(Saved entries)

---+---

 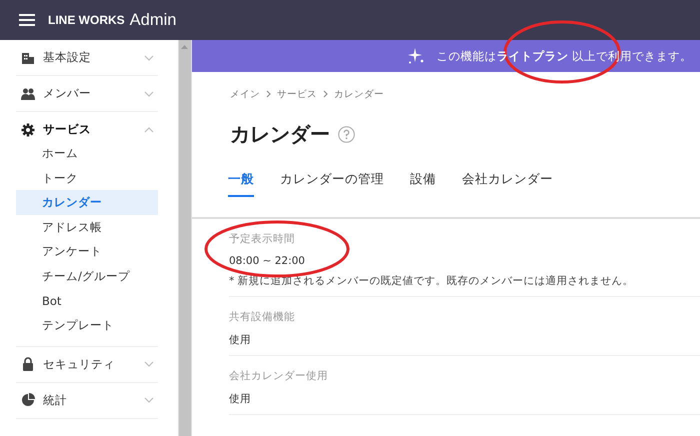 I want to click on help-icon, so click(x=346, y=134).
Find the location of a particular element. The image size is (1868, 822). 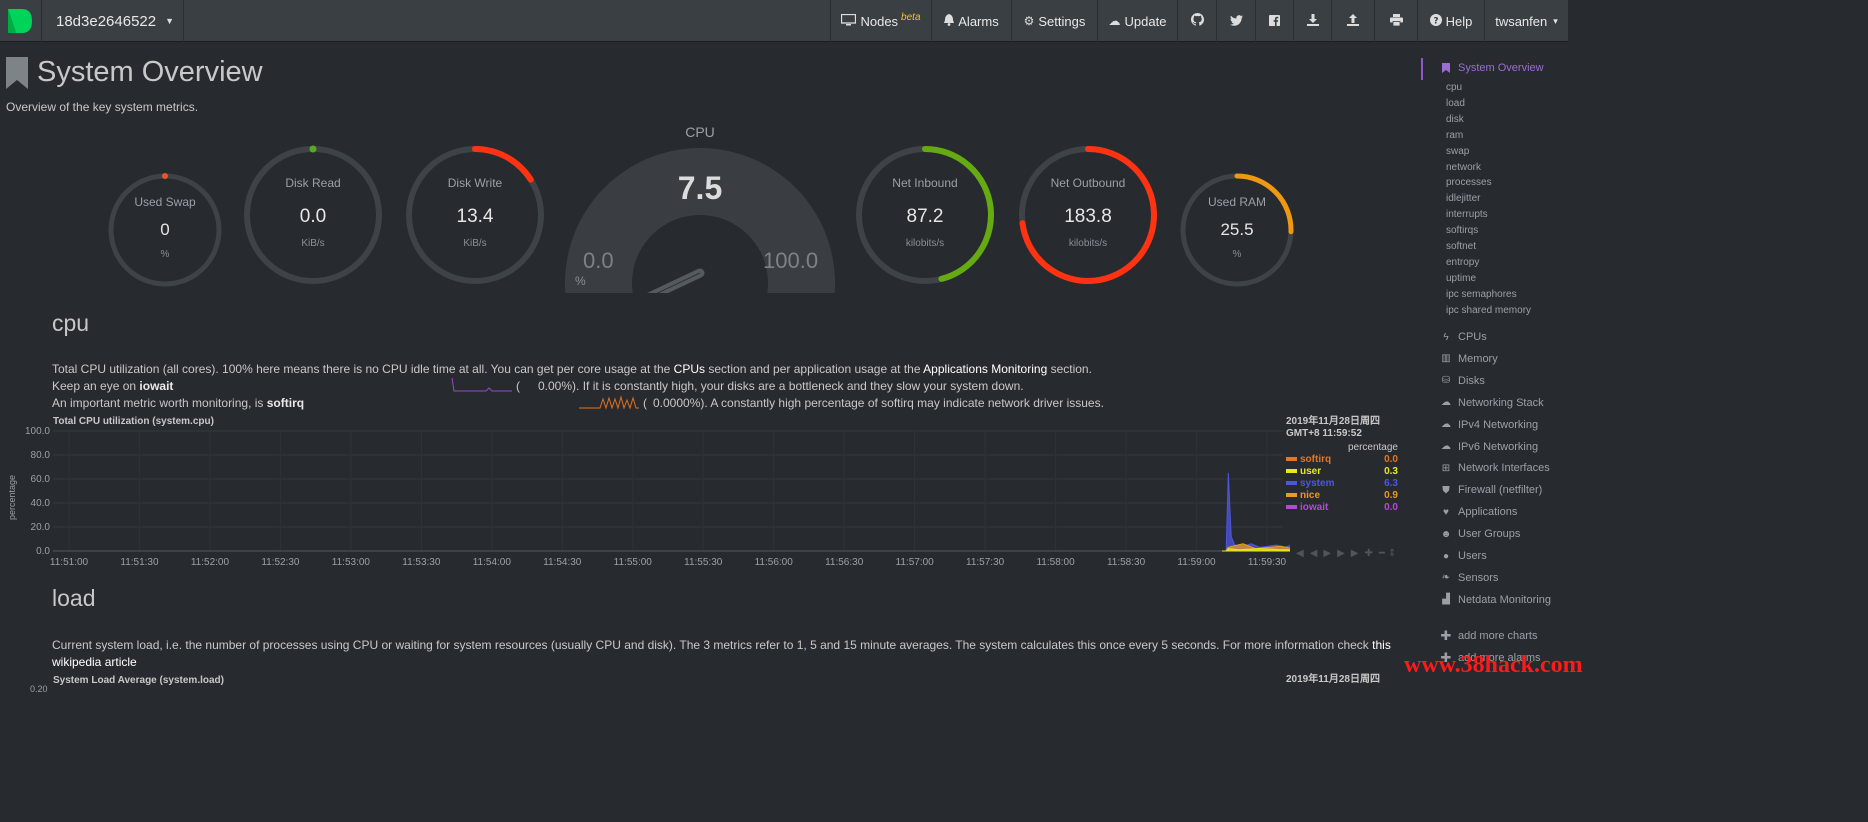

sidebar-item-ipv6-networking: ☁ IPv6 Networking is located at coordinates (1489, 447).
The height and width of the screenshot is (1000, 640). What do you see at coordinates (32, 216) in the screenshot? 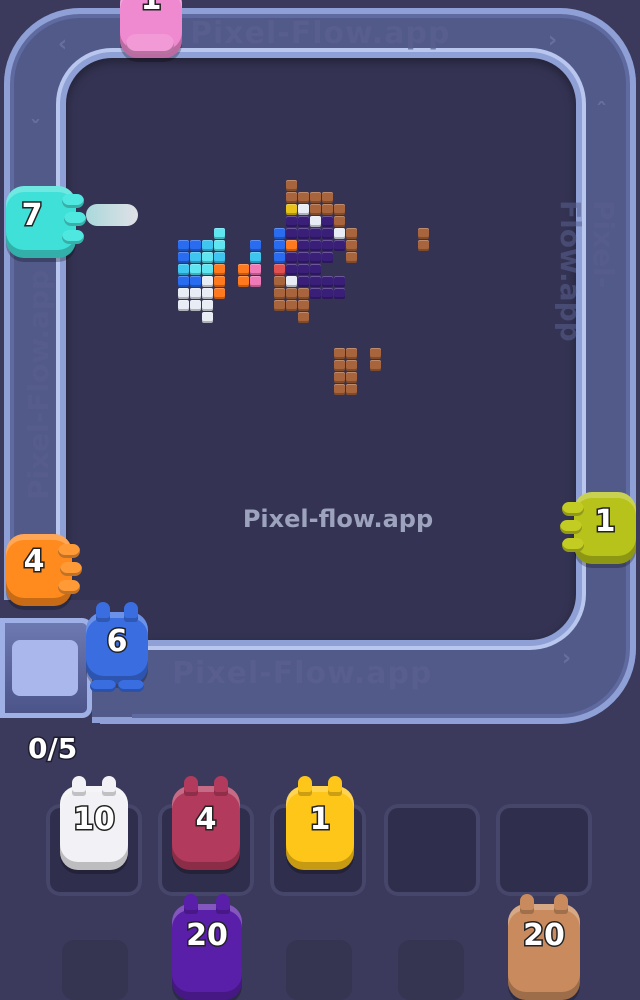
I see `shooter-number: 7` at bounding box center [32, 216].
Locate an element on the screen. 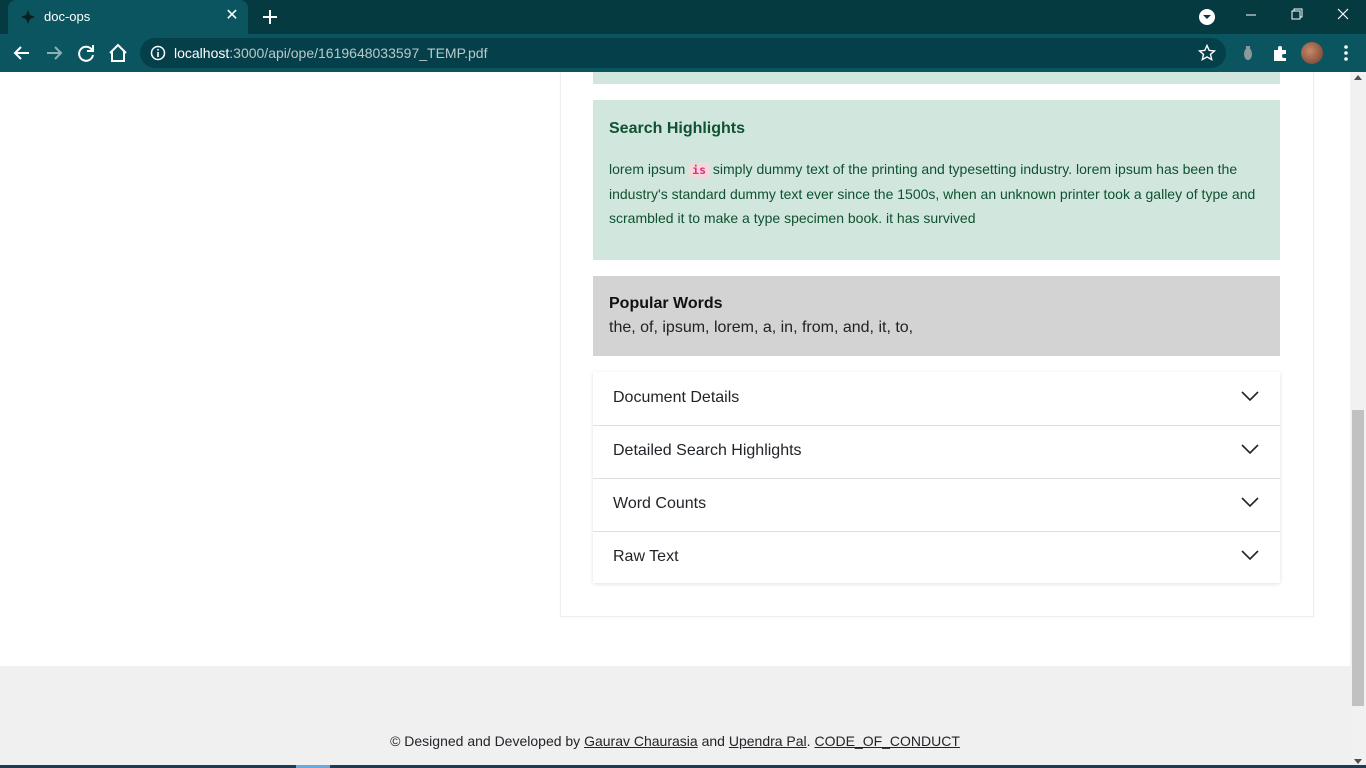  previous-alert-bottom is located at coordinates (936, 78).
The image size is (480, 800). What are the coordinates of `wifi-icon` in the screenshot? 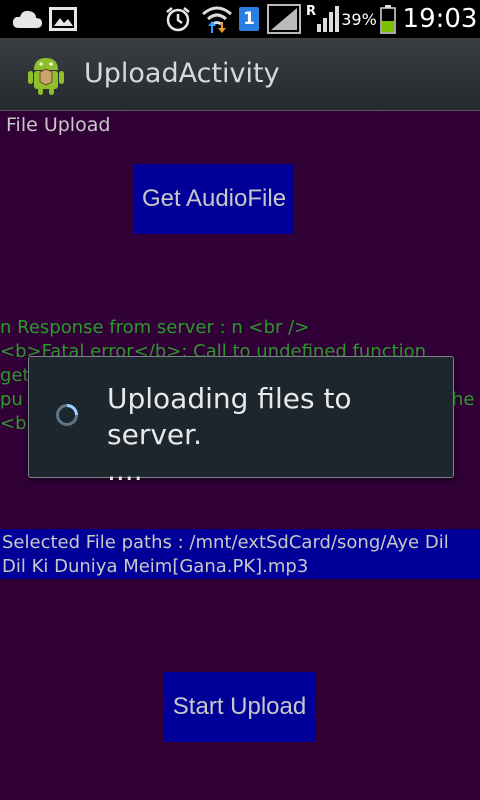 It's located at (217, 19).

---+---

Copy out word for word every line from the start of the items through the line containing "sidebar-item-ipv6-networking: ☁ IPv6", with both ends included. Leave the pictures out of your copy.

Answer below.
  I want to click on help-icon, so click(x=346, y=134).
Find the location of a particular element. The image size is (1868, 822). 

sidebar-item-ipv6-networking: ☁ IPv6 Networking is located at coordinates (1489, 447).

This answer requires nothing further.